The Dog Follows the Light — Phototaxis with Spiking Neurons
A 560-Neuron Spiking Network Steers a Quadruped Toward Light
For the first time, MH-FLOCKE’s robot dog actively navigates toward a light source in simulation — driven by hardwired reflexes and learned neural adaptations. No external reward signal. No reinforcement learning. Just body signals.
What You See in the Video
A Freenove Robot Dog (€100, Raspberry Pi, 12 servos) walks across a flat surface in MuJoCo simulation. A light source (yellow dot on the mini-map) is placed ahead and to the side. The dog detects the light gradient and steers toward it using a VOR (Vestibulo-Ocular Response) reflex — a hardwired brainstem circuit that turns the body toward a visual target.
The mini-map in the bottom-left corner shows the robot’s trail (green line) and the light waypoint (yellow glow). You can see the dog arcing toward the light rather than walking straight. This arc is not a software limitation — it reflects the physical turning radius of the Freenove’s CPG gait, which produces roughly 12% steering asymmetry between left and right legs.
Hardwired vs. Learned: The Biological Design
MH-FLOCKE follows the same principle as biological motor development. A newborn puppy doesn’t learn to walk from scratch — its spinal cord has CPG circuits that produce rhythmic leg movements from birth. The cerebellum calibrates these movements through experience. The brainstem provides reflexes like the VOR. Learning refines what reflexes provide.

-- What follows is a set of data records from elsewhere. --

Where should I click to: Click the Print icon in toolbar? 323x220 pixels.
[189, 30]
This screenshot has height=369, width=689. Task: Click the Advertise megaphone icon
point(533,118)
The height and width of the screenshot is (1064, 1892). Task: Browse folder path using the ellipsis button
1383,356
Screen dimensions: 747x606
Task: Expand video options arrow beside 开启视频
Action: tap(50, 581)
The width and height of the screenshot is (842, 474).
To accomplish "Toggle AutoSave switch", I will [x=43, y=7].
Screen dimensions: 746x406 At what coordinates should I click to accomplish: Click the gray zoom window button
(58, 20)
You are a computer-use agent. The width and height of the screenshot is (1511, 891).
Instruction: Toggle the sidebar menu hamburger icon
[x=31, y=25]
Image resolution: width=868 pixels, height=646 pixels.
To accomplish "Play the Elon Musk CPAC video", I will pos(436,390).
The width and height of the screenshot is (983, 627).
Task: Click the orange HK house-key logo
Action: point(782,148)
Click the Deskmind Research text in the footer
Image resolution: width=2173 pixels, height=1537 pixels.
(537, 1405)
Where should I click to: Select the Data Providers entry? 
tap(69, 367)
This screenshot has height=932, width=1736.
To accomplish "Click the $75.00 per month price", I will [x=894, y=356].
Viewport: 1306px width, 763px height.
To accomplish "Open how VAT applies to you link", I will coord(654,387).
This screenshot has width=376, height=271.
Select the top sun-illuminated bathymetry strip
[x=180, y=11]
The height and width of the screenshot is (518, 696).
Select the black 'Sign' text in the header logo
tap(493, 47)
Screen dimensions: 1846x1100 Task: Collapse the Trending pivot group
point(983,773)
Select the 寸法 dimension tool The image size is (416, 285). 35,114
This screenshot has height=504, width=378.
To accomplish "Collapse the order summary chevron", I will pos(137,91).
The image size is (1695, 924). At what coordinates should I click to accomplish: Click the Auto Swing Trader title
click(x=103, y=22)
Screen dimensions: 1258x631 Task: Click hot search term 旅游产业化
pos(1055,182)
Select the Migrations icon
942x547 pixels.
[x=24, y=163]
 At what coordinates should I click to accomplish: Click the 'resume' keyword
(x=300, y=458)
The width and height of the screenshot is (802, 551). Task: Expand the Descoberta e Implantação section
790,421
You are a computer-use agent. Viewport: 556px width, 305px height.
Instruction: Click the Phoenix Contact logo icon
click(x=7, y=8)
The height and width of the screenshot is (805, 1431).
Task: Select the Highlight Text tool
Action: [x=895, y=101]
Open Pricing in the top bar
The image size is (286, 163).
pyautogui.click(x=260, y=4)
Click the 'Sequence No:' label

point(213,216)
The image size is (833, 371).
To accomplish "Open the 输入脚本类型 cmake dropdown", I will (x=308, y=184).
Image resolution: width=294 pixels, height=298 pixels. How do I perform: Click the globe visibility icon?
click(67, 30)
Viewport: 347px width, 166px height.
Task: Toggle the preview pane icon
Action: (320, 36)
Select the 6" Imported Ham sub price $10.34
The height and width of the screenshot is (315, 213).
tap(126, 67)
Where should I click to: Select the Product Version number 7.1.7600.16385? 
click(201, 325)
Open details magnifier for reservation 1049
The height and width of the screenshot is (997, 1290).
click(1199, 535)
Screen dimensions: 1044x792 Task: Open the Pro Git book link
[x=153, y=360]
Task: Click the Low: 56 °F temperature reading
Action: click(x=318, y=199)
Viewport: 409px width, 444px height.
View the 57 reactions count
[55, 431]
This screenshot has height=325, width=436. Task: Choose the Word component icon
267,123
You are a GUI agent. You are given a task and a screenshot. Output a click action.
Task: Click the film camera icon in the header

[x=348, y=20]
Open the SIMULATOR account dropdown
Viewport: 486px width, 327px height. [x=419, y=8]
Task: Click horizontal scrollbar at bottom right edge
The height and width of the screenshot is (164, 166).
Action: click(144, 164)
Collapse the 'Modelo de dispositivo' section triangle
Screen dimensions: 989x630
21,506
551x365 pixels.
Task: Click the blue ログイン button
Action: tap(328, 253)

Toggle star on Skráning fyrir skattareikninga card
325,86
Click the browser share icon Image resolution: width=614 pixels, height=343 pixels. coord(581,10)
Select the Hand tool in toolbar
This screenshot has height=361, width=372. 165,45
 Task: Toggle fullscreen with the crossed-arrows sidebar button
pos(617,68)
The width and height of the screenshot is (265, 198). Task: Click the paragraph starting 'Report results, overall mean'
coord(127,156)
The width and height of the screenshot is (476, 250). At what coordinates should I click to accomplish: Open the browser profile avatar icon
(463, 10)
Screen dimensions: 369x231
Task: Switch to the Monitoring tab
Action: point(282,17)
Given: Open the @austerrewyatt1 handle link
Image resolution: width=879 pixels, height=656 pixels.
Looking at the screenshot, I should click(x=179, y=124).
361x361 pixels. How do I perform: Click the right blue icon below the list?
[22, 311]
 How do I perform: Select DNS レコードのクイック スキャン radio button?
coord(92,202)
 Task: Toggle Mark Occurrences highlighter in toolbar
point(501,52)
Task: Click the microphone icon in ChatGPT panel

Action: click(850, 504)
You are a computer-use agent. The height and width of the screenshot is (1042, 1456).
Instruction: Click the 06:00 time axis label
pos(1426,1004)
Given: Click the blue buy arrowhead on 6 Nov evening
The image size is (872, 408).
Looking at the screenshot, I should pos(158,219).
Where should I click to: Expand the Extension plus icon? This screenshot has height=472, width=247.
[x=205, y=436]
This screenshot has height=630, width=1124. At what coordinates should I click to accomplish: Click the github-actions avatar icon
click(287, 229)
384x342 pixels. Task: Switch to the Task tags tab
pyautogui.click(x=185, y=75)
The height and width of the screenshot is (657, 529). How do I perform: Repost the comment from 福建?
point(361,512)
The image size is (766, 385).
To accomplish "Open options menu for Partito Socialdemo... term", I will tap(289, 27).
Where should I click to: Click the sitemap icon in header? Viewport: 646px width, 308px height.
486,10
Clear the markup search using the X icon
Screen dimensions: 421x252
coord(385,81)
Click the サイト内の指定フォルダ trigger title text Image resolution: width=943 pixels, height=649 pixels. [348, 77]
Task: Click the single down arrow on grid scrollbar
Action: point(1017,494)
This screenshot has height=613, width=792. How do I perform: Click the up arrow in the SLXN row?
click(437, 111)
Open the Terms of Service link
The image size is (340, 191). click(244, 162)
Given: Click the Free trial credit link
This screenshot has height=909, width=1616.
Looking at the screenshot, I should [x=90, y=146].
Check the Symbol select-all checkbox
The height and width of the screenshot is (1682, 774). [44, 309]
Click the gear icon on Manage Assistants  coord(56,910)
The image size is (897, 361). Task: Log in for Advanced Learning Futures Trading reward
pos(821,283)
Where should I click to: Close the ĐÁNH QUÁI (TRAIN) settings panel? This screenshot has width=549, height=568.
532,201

Hardwired components (present from “birth”):
CPG (Central Pattern Generator) — Mathematical oscillator producing rhythmic gait. The SNN does not generate the gait pattern; CPG provides the baseline.
VOR (Vestibulo-Ocular Response) — Reflexive steering toward the light target. Hardwired, like in a real animal’s superior colliculus.
Run-and-Tumble — A bacterial-inspired navigation state machine (Berg & Brown, 1972). Alternates between running straight and turning (tumbling) when the gradient changes.
Learned through training (emerges from experience):
SNN weights (R-STDP) — Reward-modulated spike-timing-dependent plasticity adapts 560 neuron connections based on intrinsic reward (vestibular comfort, prediction error, curiosity).
Cerebellar correction (Marr-Albus-Ito) — The cerebellum learns forward-model corrections. Correction magnitude grows from 0.0006 to 0.034 over training — the strongest cerebellar signal ever measured in MH-FLOCKE.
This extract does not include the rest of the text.